▶ WHAT IS REQUIRED: Start with the line that holds "This screenshot has". Please copy it and each remaining line below exactly, leaving pictures out.

::::

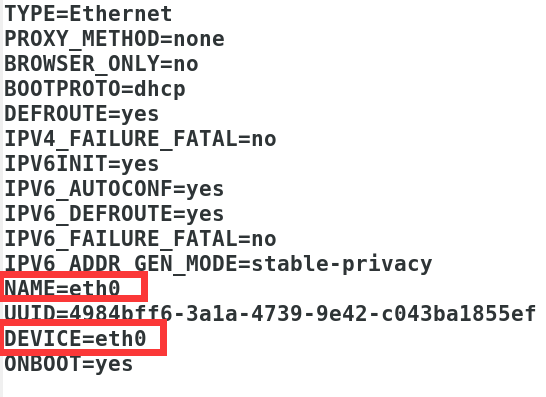The height and width of the screenshot is (397, 546).
Task: Click the word Ethernet on first line
Action: (x=121, y=14)
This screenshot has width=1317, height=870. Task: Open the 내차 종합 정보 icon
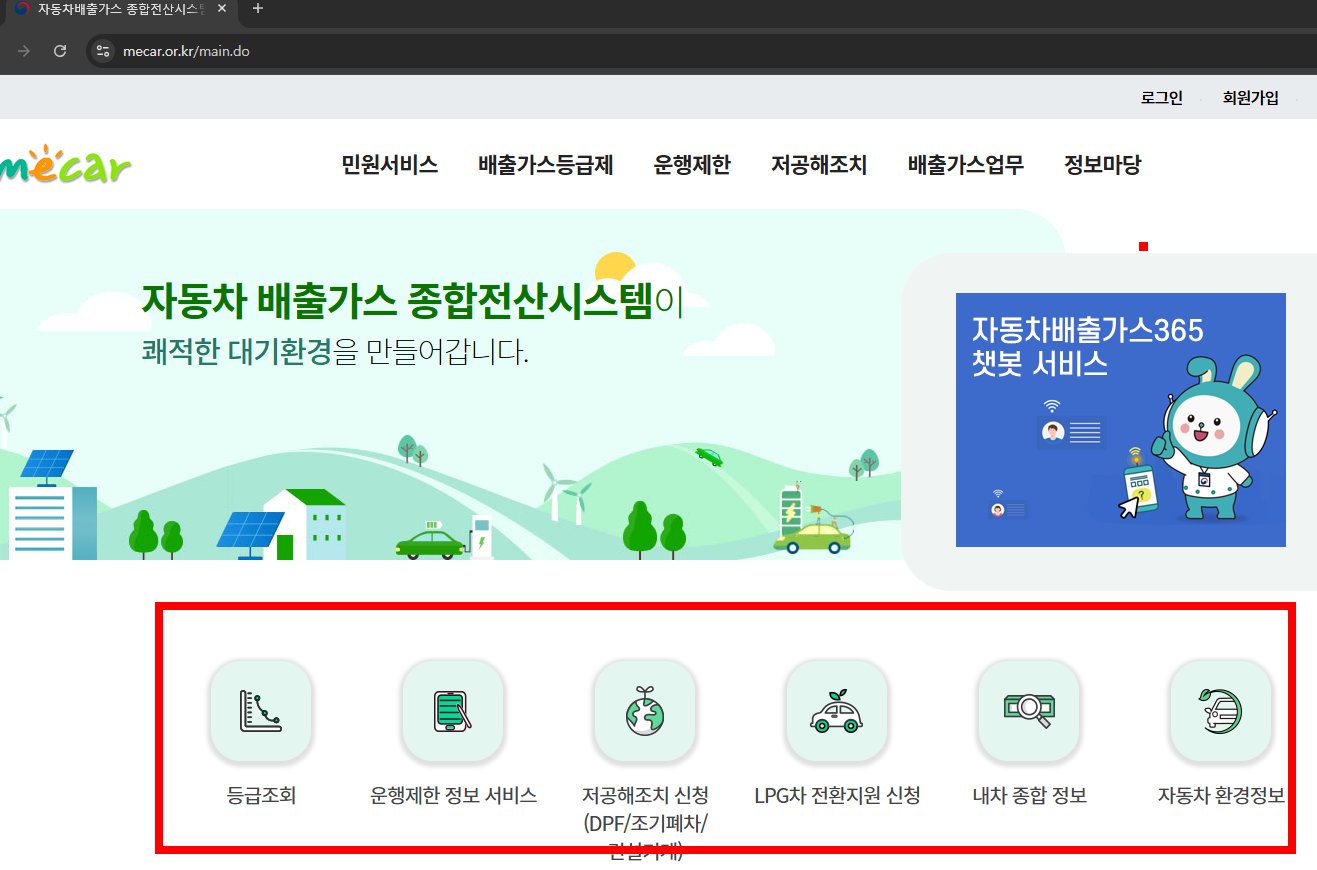(1029, 712)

::::

▶ TASK SOLUTION:
This screenshot has width=1317, height=870. Task: Open the 내차 종합 정보 icon
(1029, 712)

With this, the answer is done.